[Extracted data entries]

- - - -

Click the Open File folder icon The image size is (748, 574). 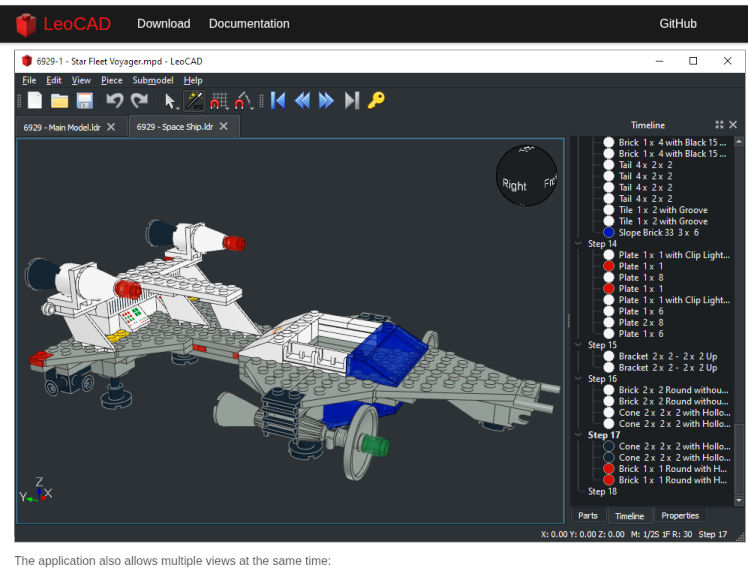60,100
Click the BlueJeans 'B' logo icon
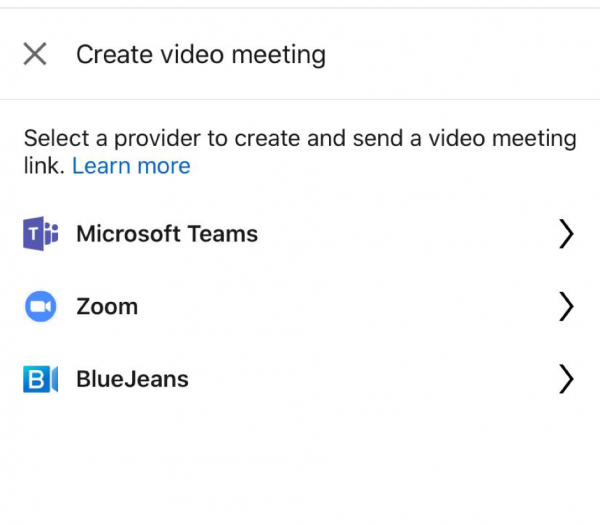The height and width of the screenshot is (525, 600). point(41,379)
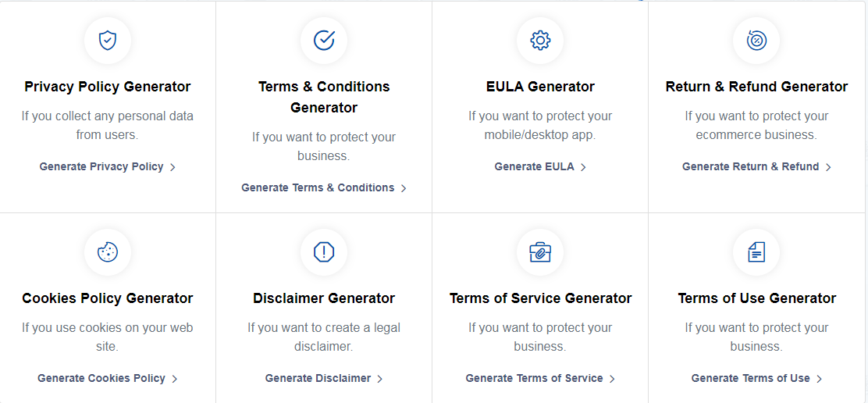Screen dimensions: 868x403
Task: Follow the Generate Cookies Policy link
Action: coord(108,379)
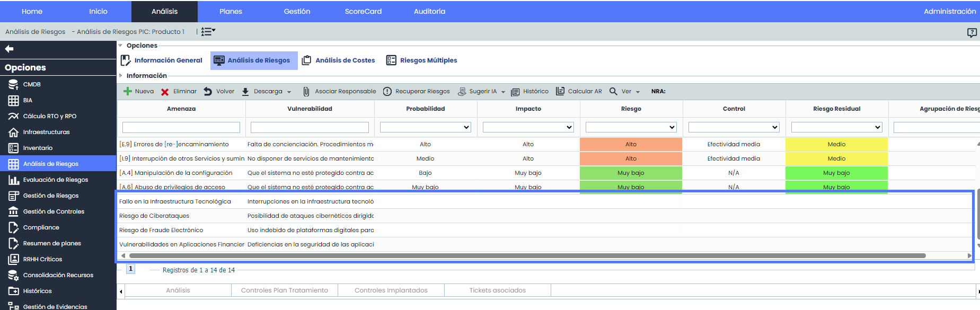Click the Asociar Responsable paperclip icon
Screen dimensions: 980x310
click(306, 92)
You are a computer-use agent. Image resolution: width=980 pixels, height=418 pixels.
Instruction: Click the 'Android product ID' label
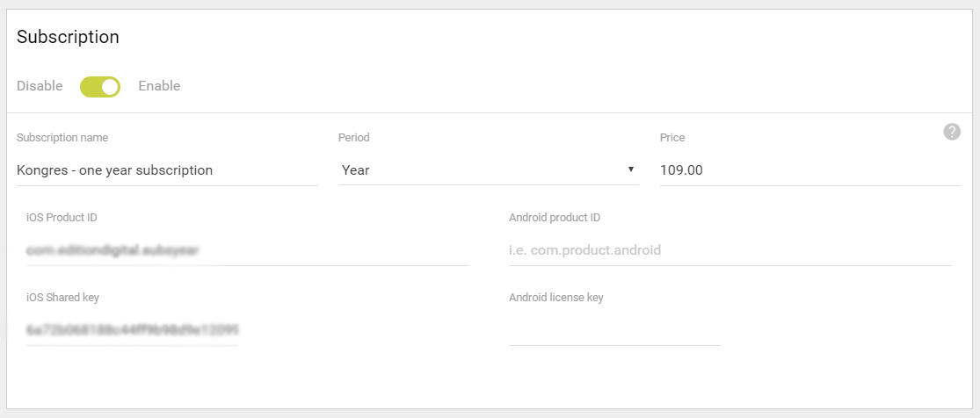(x=555, y=218)
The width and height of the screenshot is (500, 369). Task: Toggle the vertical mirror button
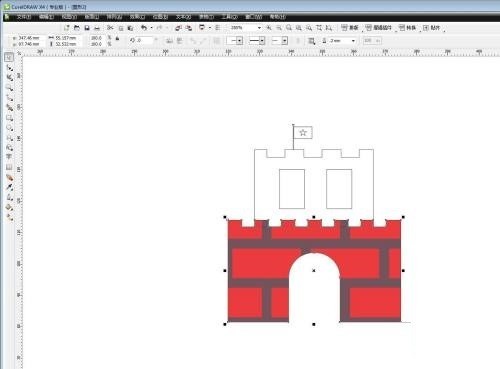179,41
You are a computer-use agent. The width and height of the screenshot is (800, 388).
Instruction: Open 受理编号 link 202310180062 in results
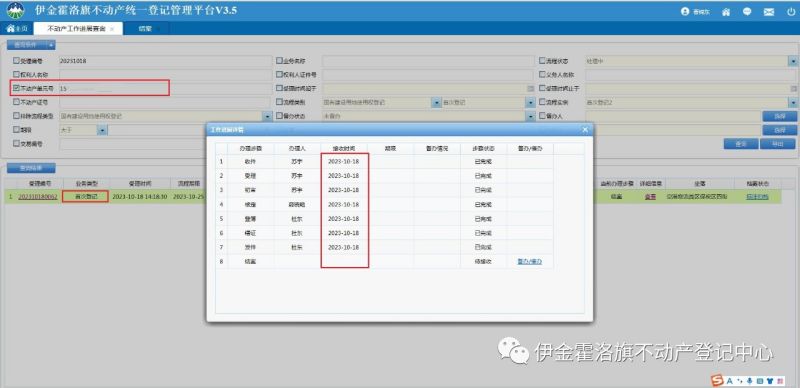click(37, 197)
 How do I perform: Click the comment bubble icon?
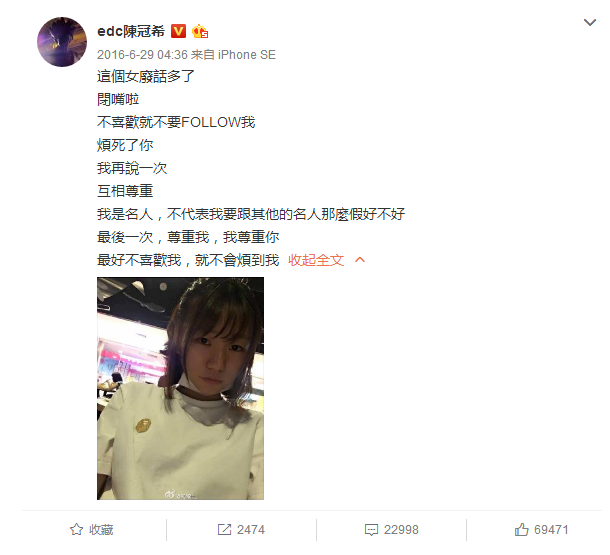(371, 530)
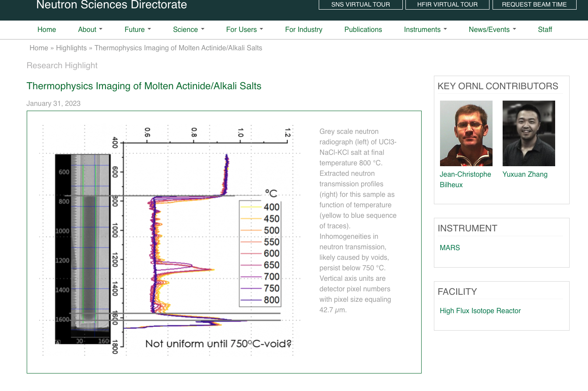588x391 pixels.
Task: Open the Staff page
Action: 545,30
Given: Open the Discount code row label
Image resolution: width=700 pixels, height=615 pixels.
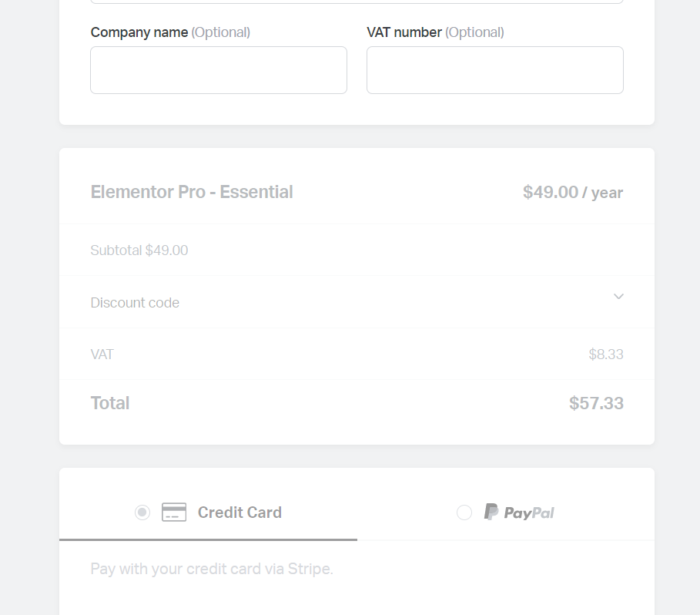Looking at the screenshot, I should click(135, 303).
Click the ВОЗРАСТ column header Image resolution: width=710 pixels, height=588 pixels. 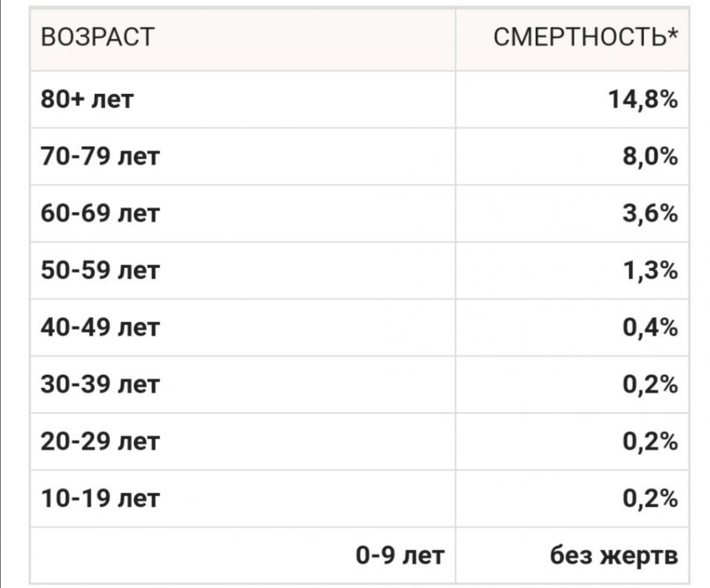tap(97, 38)
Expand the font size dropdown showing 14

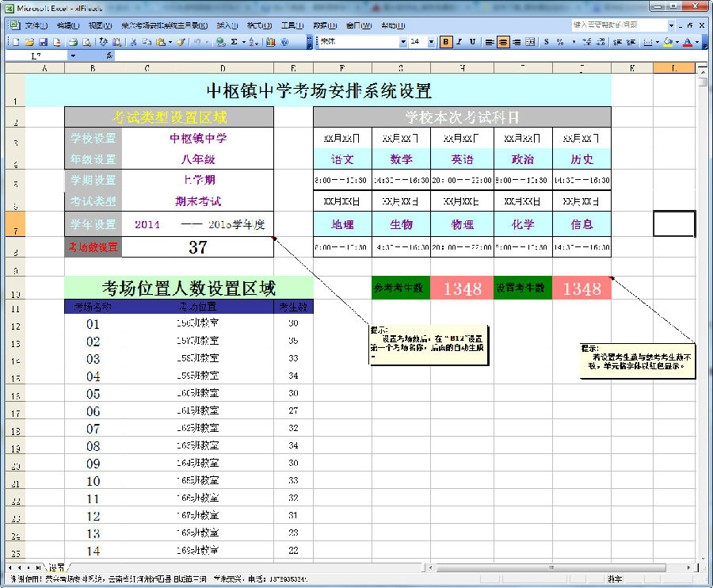pos(431,42)
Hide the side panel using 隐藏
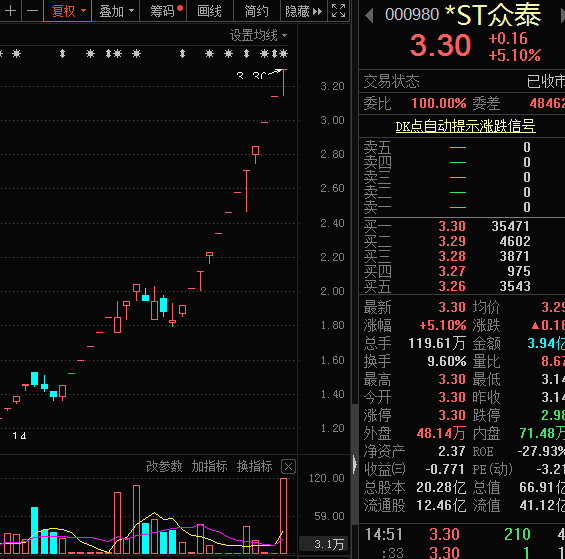Image resolution: width=565 pixels, height=559 pixels. pyautogui.click(x=303, y=11)
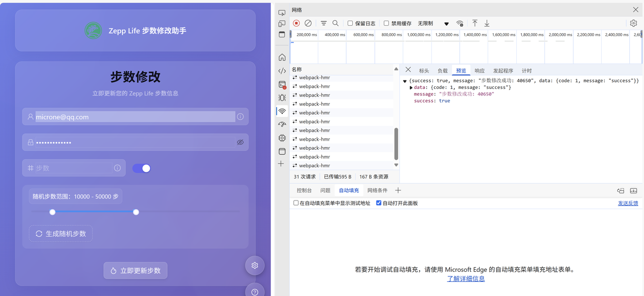Click the right handle of step range slider
The width and height of the screenshot is (644, 296).
136,212
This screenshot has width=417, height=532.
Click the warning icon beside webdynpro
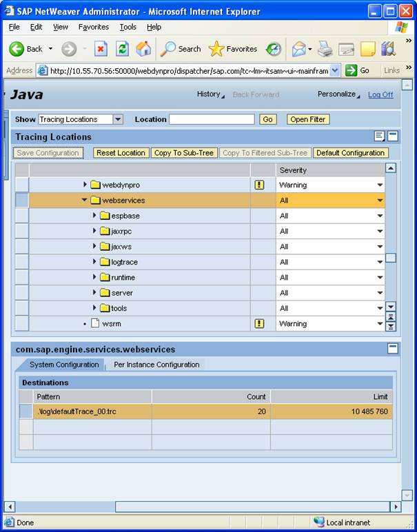(259, 185)
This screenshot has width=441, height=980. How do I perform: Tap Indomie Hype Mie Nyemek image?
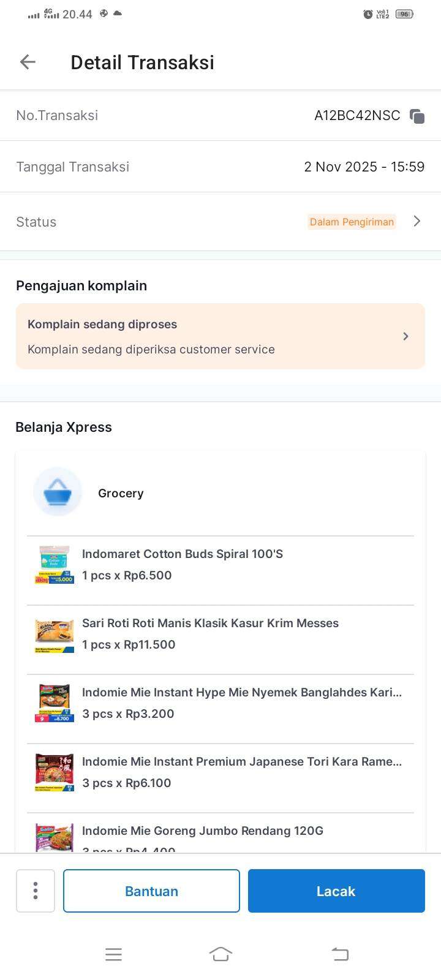(55, 703)
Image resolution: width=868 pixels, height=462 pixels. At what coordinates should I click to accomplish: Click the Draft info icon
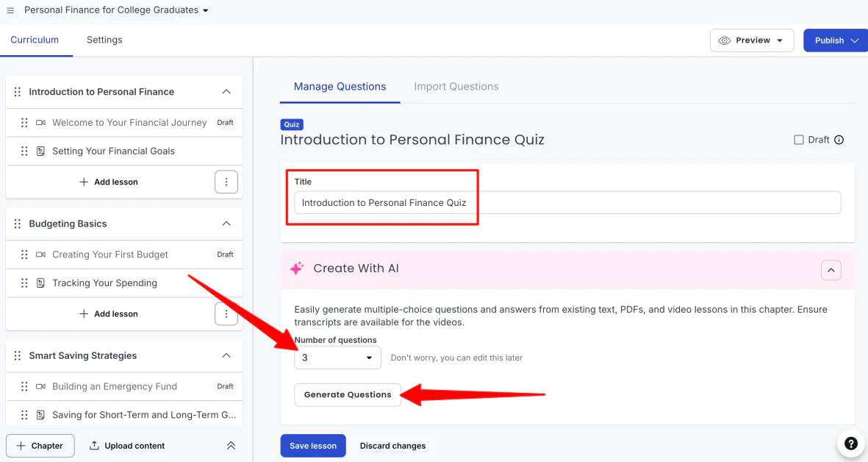click(839, 140)
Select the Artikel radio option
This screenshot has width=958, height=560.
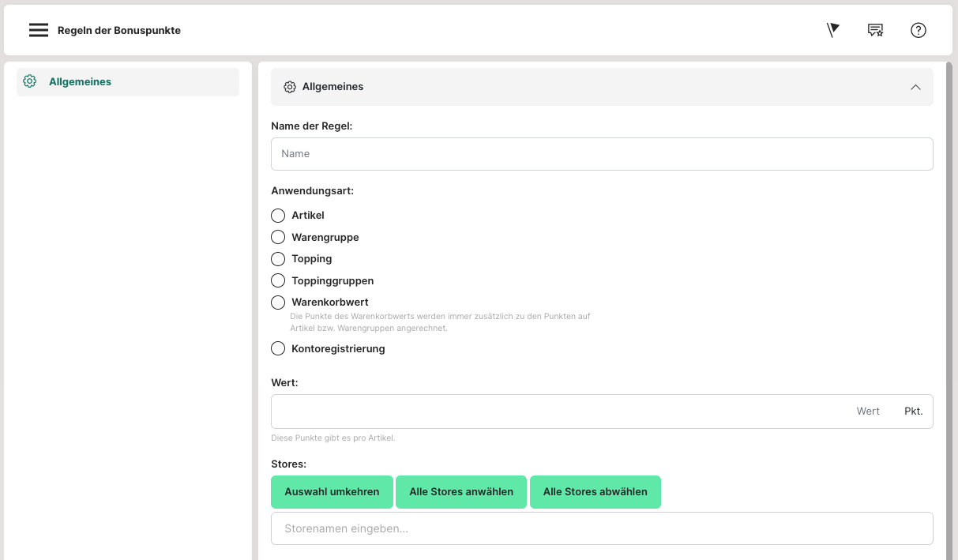278,216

- - - -

● **How to complete this task**
Search the records for the string "agent" and report each line that has it.

● **Your response**
You are a computer-use agent. Image resolution: width=980 pixels, height=418 pixels.
You are a computer-use agent. The width and height of the screenshot is (800, 388).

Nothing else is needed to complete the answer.